**Objective**: From the start of the items through the line containing "[x=288, y=220]", recast each line as a row of a Markdown table with the columns Row and Line. Omit blank lines and the pictures.

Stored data
§
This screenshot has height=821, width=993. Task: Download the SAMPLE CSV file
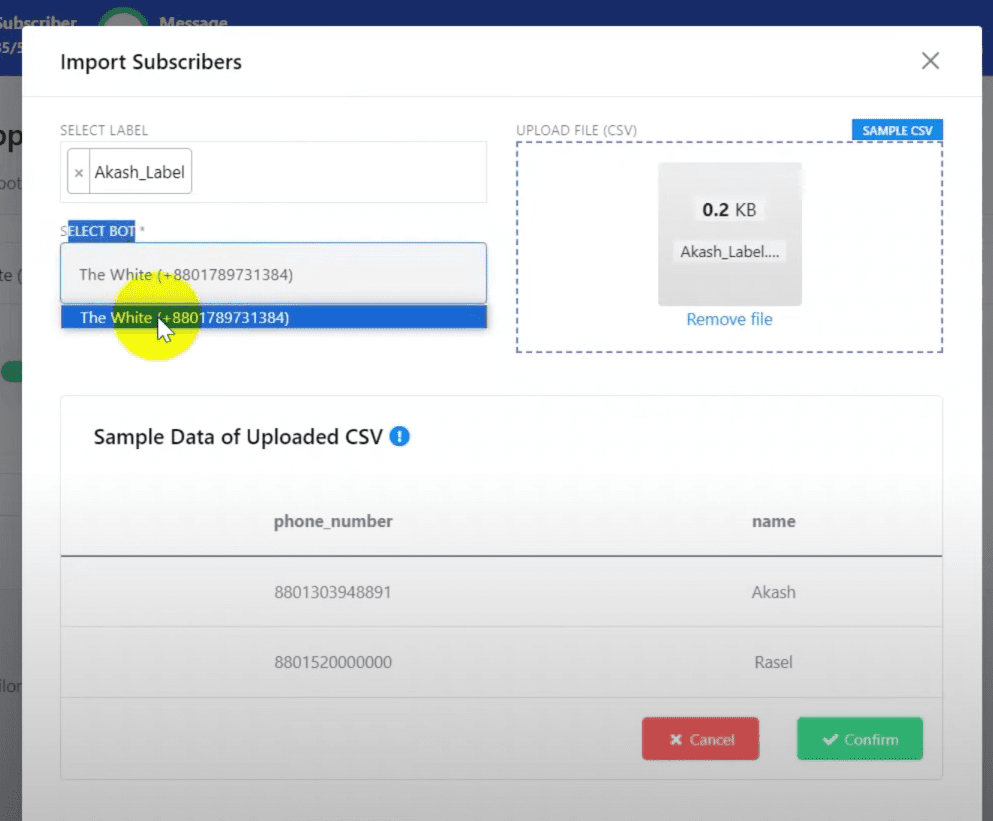(897, 131)
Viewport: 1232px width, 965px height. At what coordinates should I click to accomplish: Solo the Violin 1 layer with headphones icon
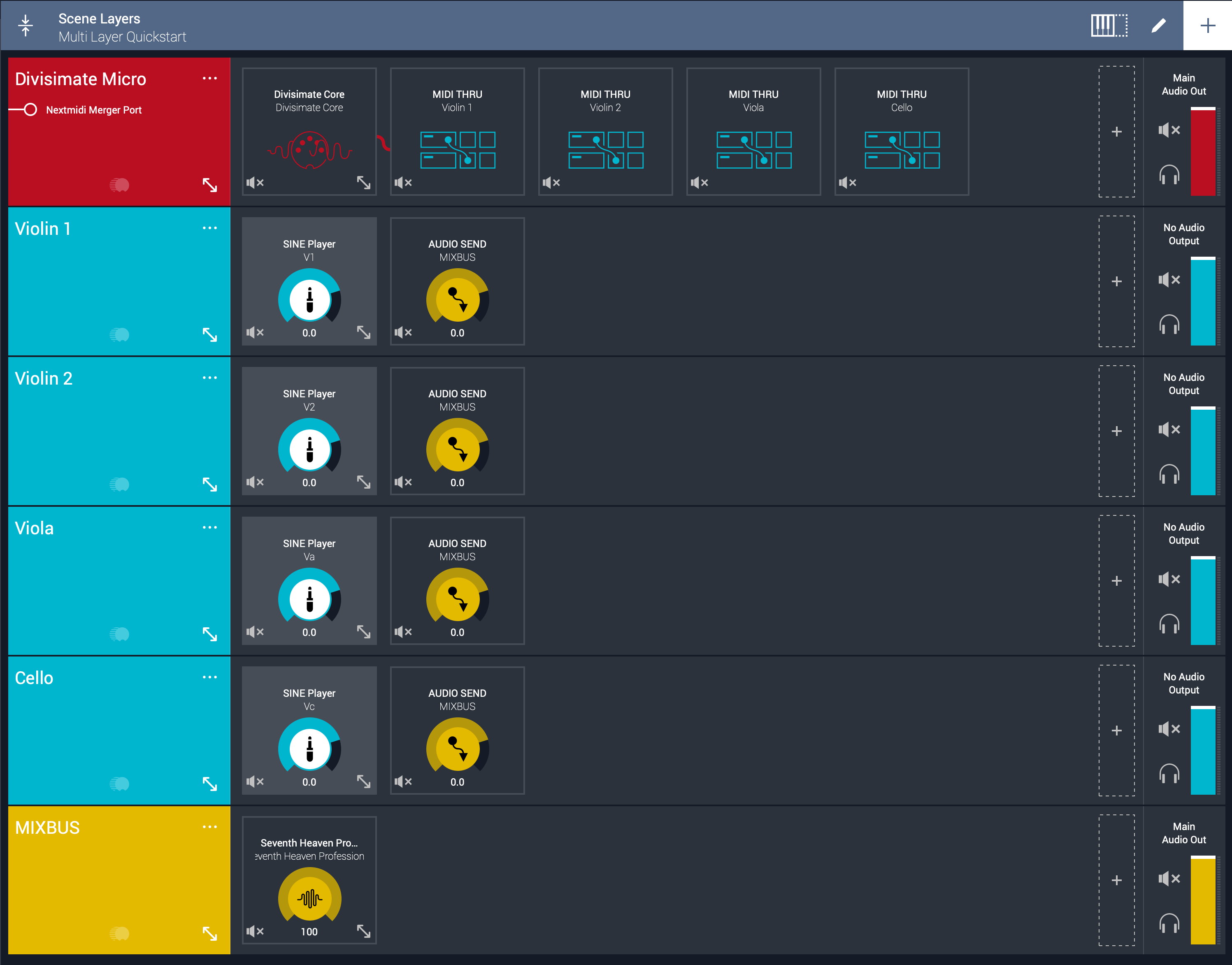point(1169,324)
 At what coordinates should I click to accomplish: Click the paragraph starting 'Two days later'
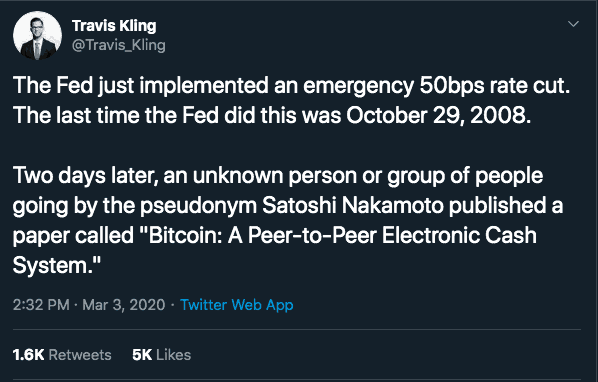[x=288, y=220]
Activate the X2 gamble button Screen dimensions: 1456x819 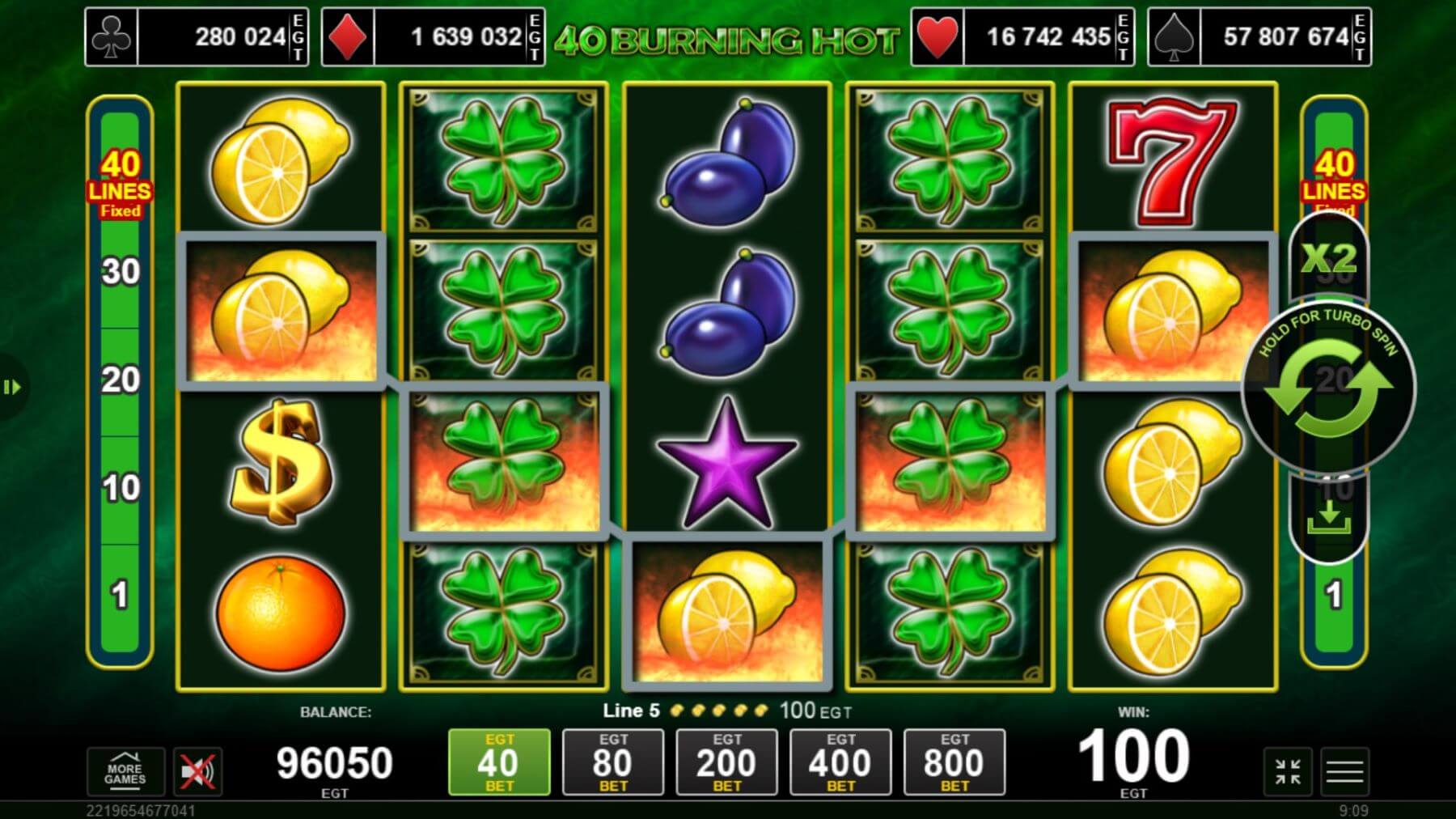(1328, 257)
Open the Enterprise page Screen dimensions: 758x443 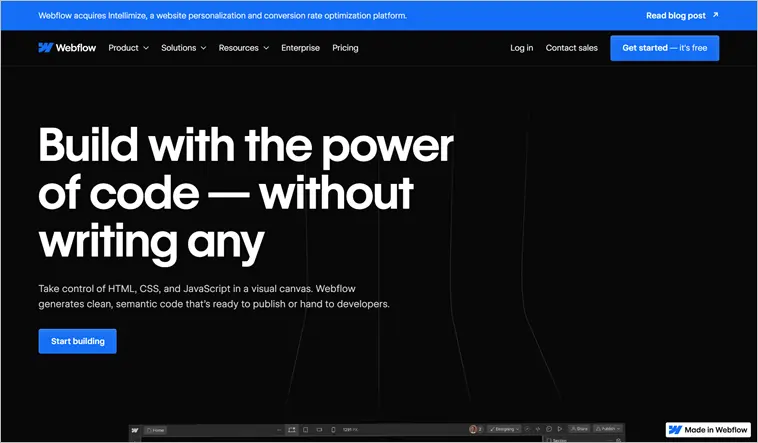click(x=301, y=48)
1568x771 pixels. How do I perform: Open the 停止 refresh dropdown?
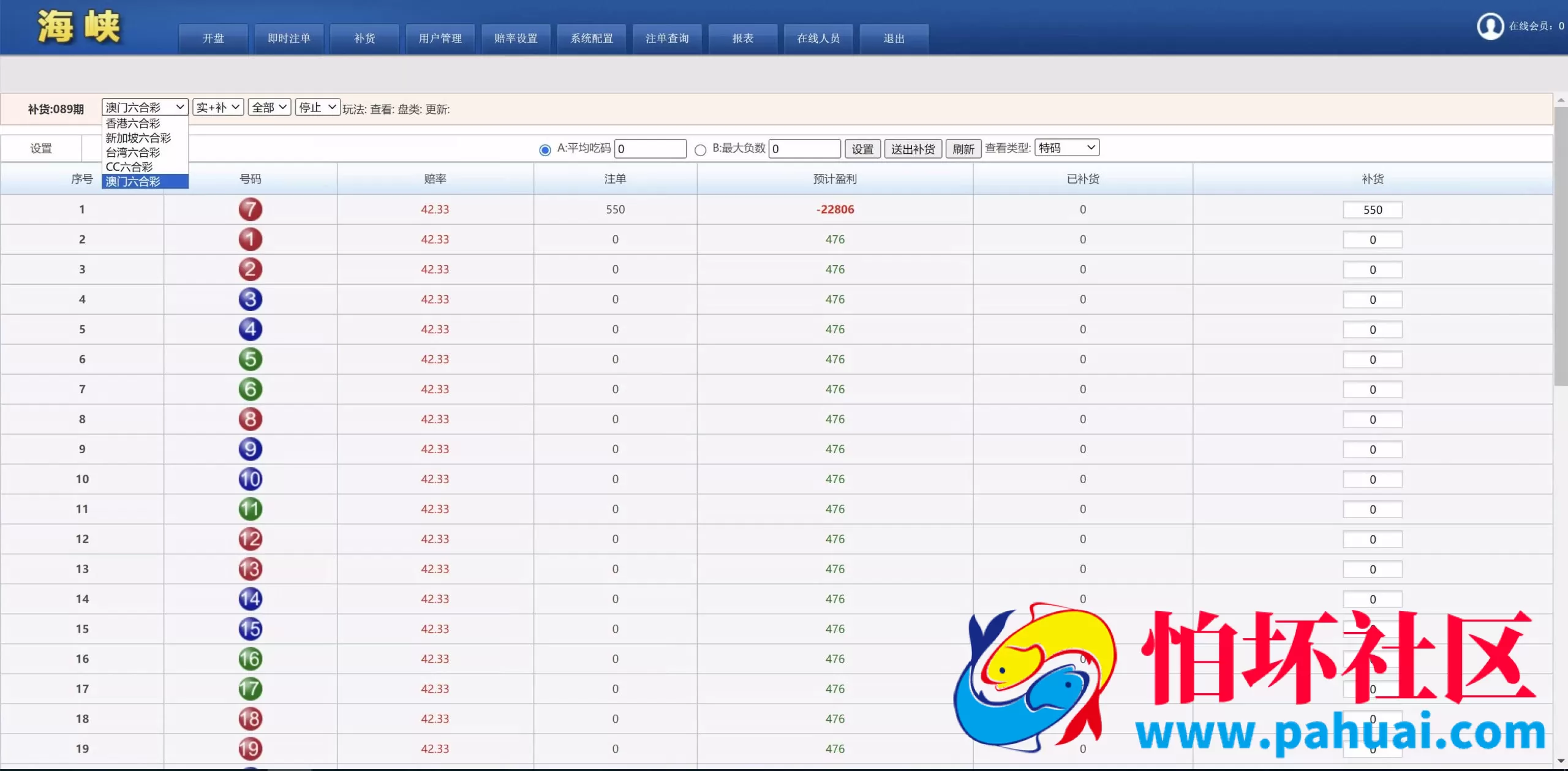click(x=317, y=107)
§
**The solution**:
| Row | Line |
|---|---|
| 1 | This screenshot has height=821, width=993. Task: Download the SAMPLE CSV file |
| 2 | (897, 131) |
| 3 | Viewport: 1232px width, 965px height. At what coordinates should I click to accomplish: Solo the Violin 1 layer with headphones icon |
| 4 | point(1169,324) |
| 5 |  At what coordinates should I click to accomplish: Click the paragraph starting 'Two days later' |
| 6 | [x=288, y=220] |